Dizem que o analista não pensa nos seus pacientes depois que a sessão termina.
Eu penso. E muito.
Penso nas palavras ditas e nas que ficaram suspensas no silêncio. No olhar que vacilou, no riso que escondeu a dor, na raiva contida que denuncia algo muito maior. Penso naquilo que se repete sem fim, na luta interna entre construir e destruir, no desejo de pertencimento que nunca encontra pouso.
Escrever me ajuda a organizar essas reflexões. Não para encontrar respostas – porque a análise não é sobre respostas – mas para dar forma ao que insiste.
Eu me entrego muito ao paciente, sempre preciso de uma descompressão posterior, por isso escrevo. E nesse movimento vou caminhando entre os significantes, até que um significado possa se fazer presente, para mim. Porque é o paciente que chega nos seus próprios.
Segue um trecho: Aqui misturo pacientes, confundo, poetizo, porque o sigilo é algo inegociável.
Mas, nesses "Frankenstein" que crio, vou navegando e, de alguma forma, me encontrando.

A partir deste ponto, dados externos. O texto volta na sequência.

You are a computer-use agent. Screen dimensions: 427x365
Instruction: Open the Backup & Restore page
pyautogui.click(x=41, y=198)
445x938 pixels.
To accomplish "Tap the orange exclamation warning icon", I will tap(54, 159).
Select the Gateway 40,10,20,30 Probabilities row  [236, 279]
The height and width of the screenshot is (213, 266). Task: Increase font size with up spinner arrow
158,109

Os pacientes leem meus textos, mas não se identificam com um caso específico e, ao mesmo tempo, se reconhecem em vários deles e em nenhum ao mesmo tempo. Então, estou embaralhando muito bem, rs.
= = = =
E a sessão continuava. A analista, com sua calma firme, avisou logo de início: não lhe daria uma pauta. Observava sua irritabilidade transbordando por trás da educação impecável. Internamente, era evidente—uma fúria contida, disfarçada por gestos medidos.

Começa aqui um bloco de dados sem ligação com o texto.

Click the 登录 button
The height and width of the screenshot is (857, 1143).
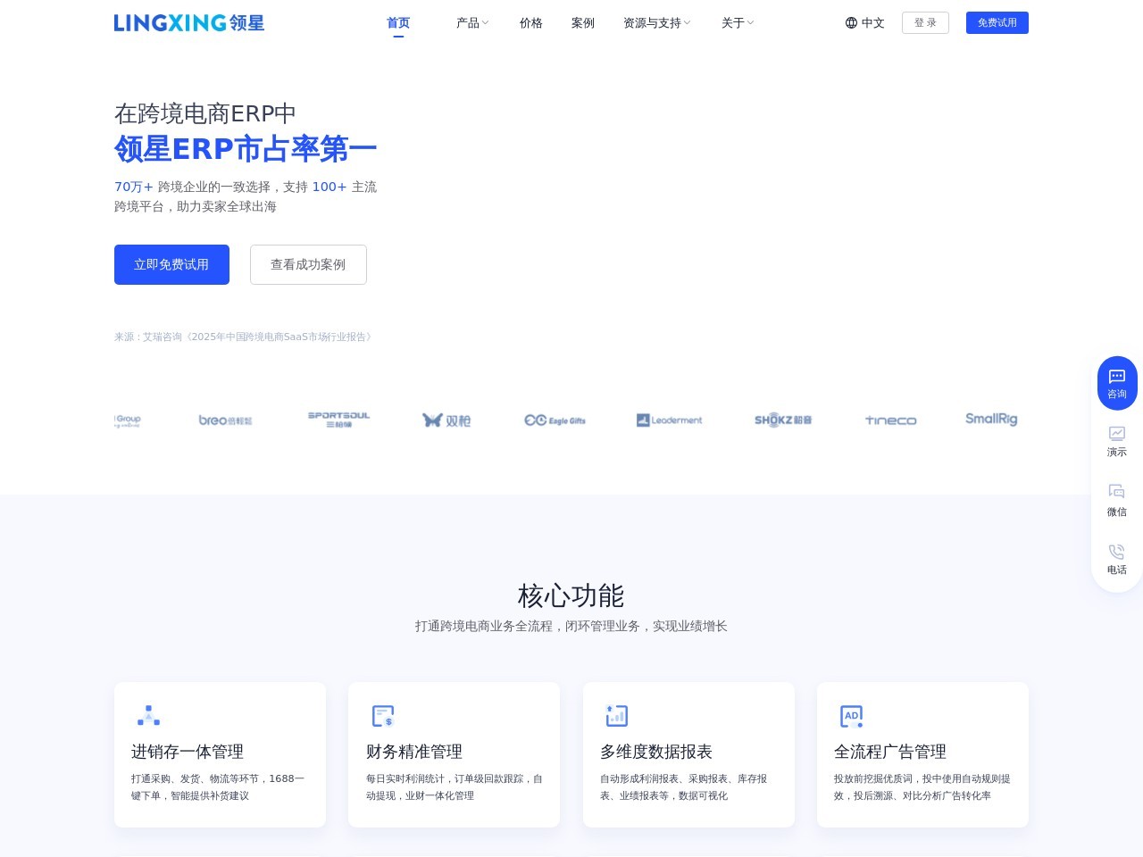pyautogui.click(x=925, y=23)
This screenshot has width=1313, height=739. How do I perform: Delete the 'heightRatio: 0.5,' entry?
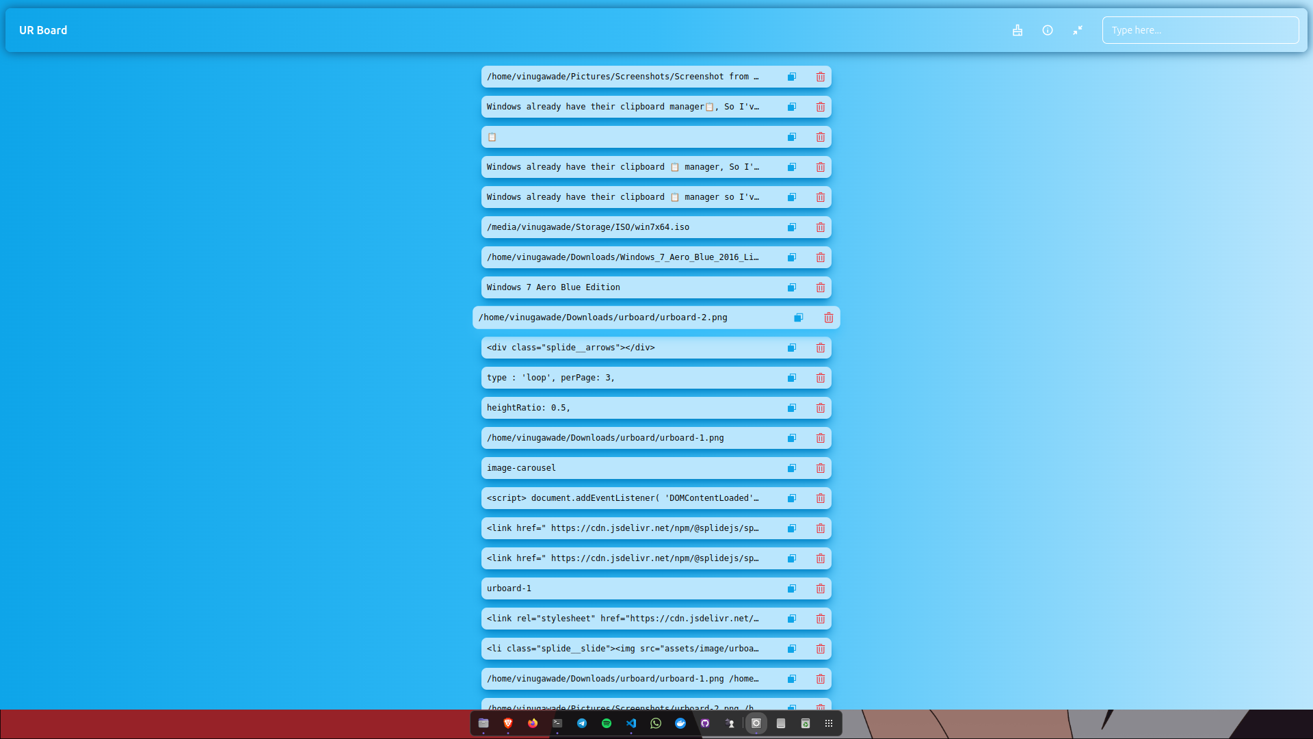coord(821,408)
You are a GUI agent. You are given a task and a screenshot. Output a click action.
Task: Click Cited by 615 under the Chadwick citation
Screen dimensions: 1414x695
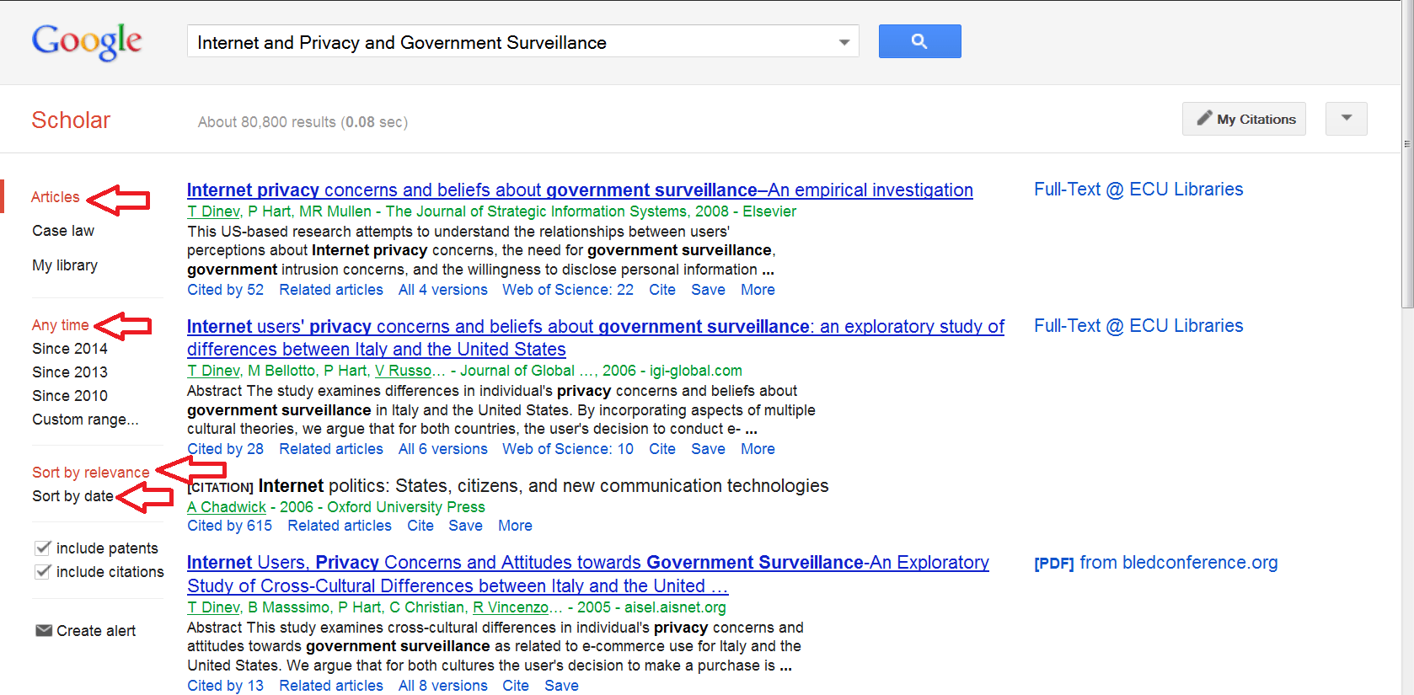pos(229,525)
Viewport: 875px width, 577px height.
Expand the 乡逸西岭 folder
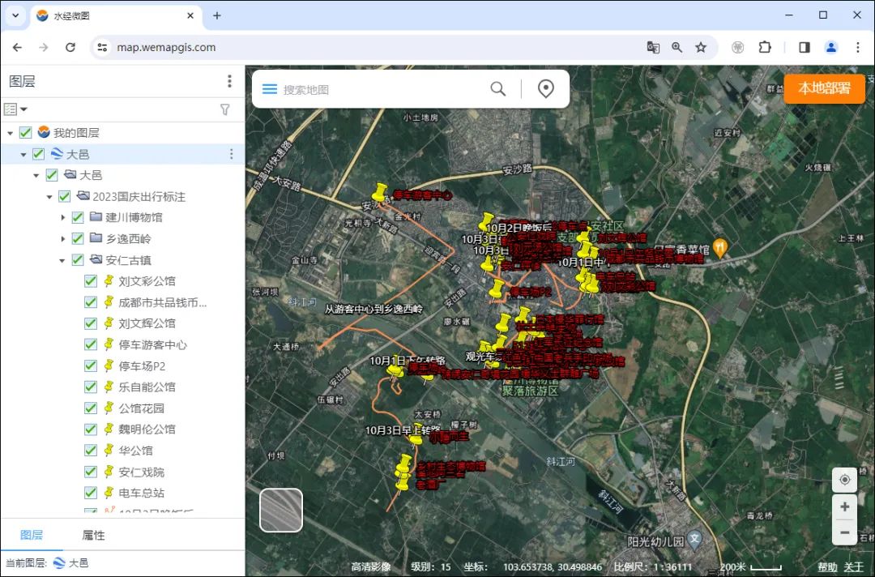coord(63,238)
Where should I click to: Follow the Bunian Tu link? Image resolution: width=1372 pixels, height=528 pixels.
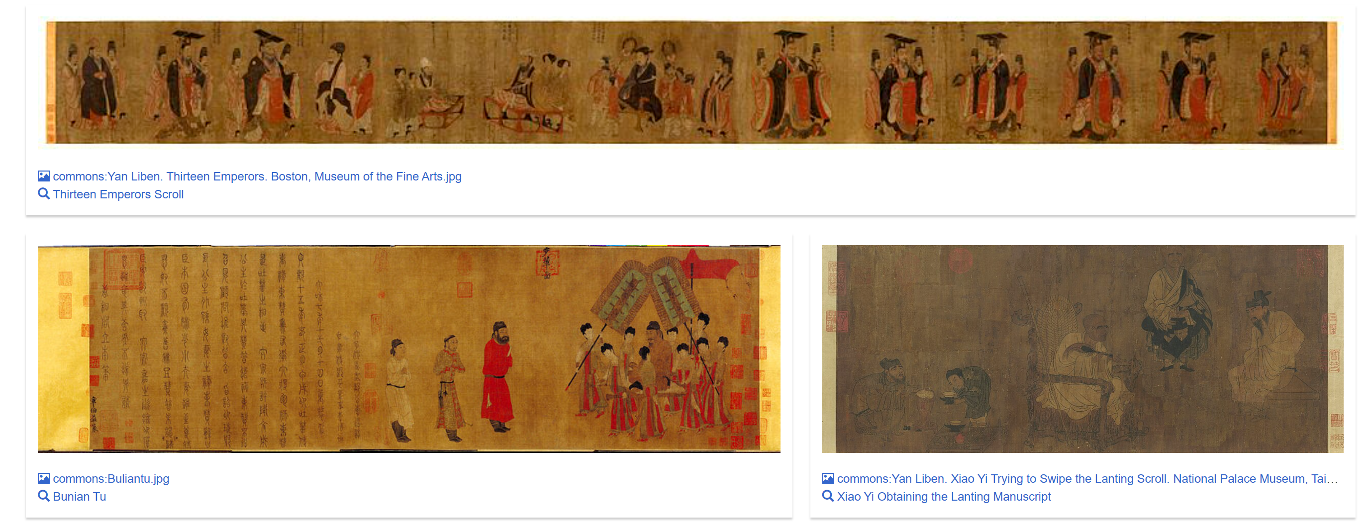coord(79,497)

Falou sobre os irmãos, distantes. Estranhos, sem laços reais. E a irmã? Péssima. O relacionamento com a mãe, sempre penoso, culminou em sua morte, que, longe de ser uma tragédia, foi um alívio. Acho que exagero aqui, mas havia um sofrimento aí, não nomeado.

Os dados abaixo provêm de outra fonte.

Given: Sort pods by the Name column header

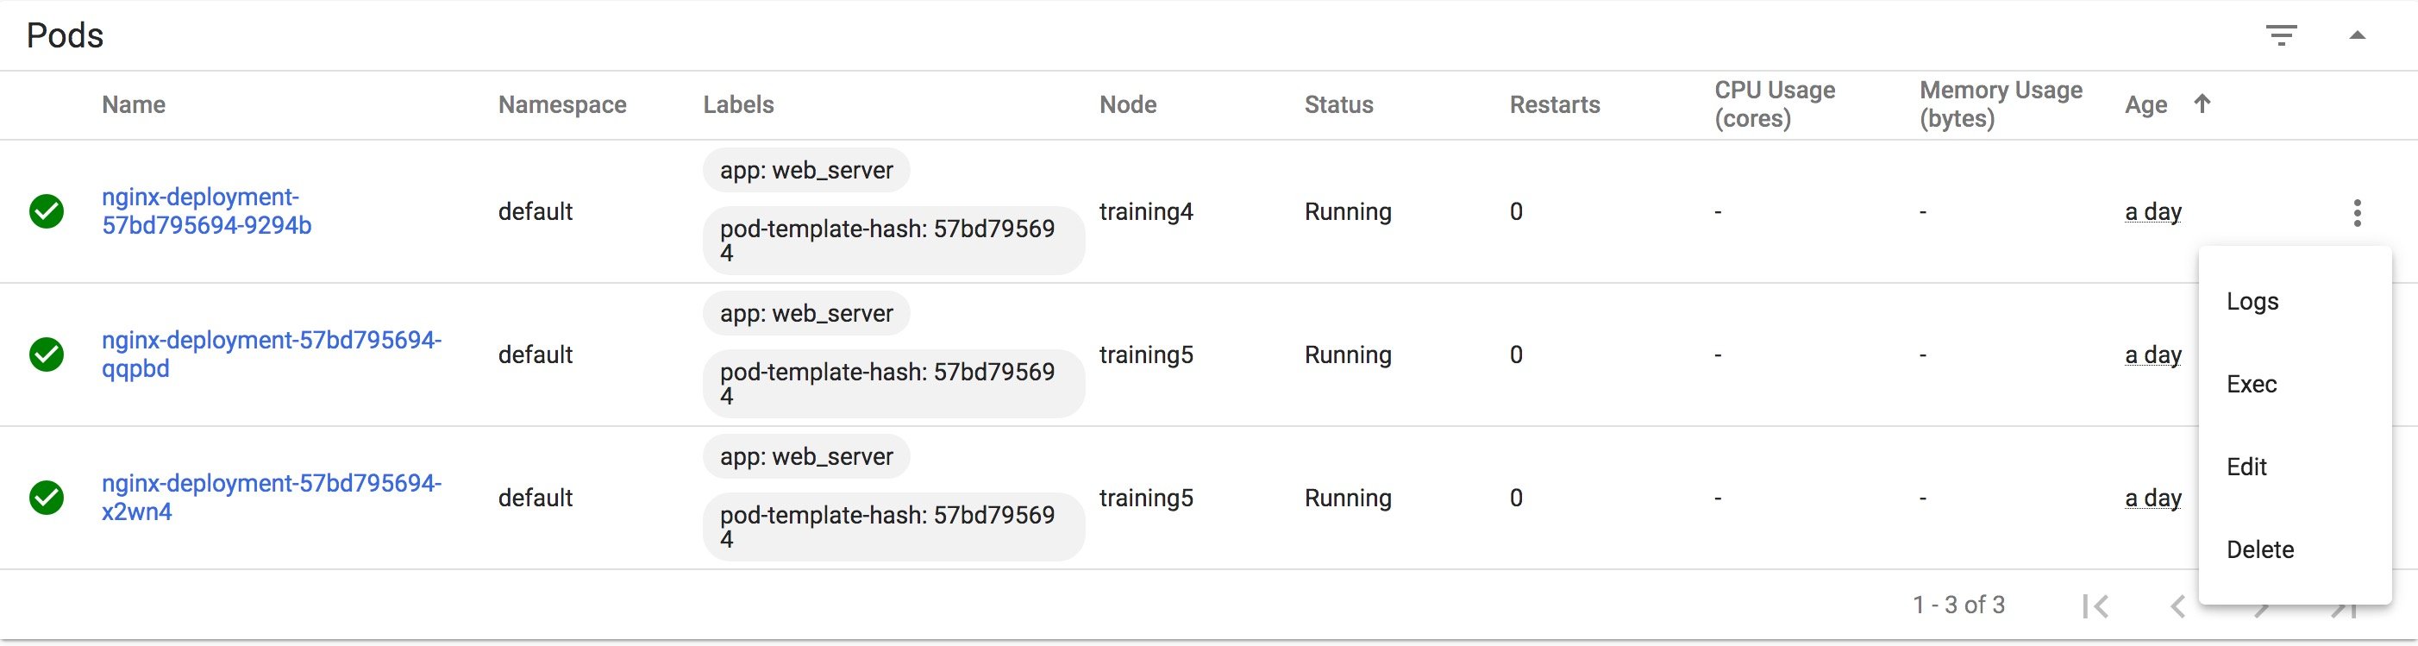Looking at the screenshot, I should [x=133, y=104].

O marido, homem bom, a tratava bem, mas tinha lá suas questões de dependência, às vezes, infantil.
Na faculdade, era uma aluna excepcional, admirada pelos professores, elogiada com frequência. Mas e daí? Eles seguiam suas vidas, sem impacto real. No fundo, era incrível, mas ninguém parecia querê-la por perto. "Porque não querem sombra", disse a analista. "Por vaidade, pelo inconsciente deles. Isso é do outro."
E a analista continuou dizendo que se fosse outra tipo de pessoa, talvez visse sorte em trabalhar ao lado de alguém assim. Mas para os outros, era uma ameaça. E isso não era sobre ela. O que é do outro, escapa ao seu controle.
Saiu do emprego. Puxaram o tapete, jogaram sujo, e não se importaram. Mas não foi expulsa. Foi ela quem escolheu sair. Corajosa. Saiu de um lugar que a matava. Escolheu viver. Estava atravessando a fantasia. Foi decisão do sujeito (no simbólico), com uma ajudinha do sujeito do inconsciente (no real).
E aqueles que colocou num pedestal? Terra fofa.
No caminho, adoeceu. Não se vitimizou. Nem por um minuto. "Pera lá", dizia a analista. "Paciência. Paciência histórica." Tudo isso tinha a ver com você, com quem você escolheu ser.
Um ciclo sem fim que se repetia incessantemente. Um roteiro de pertencimento negado.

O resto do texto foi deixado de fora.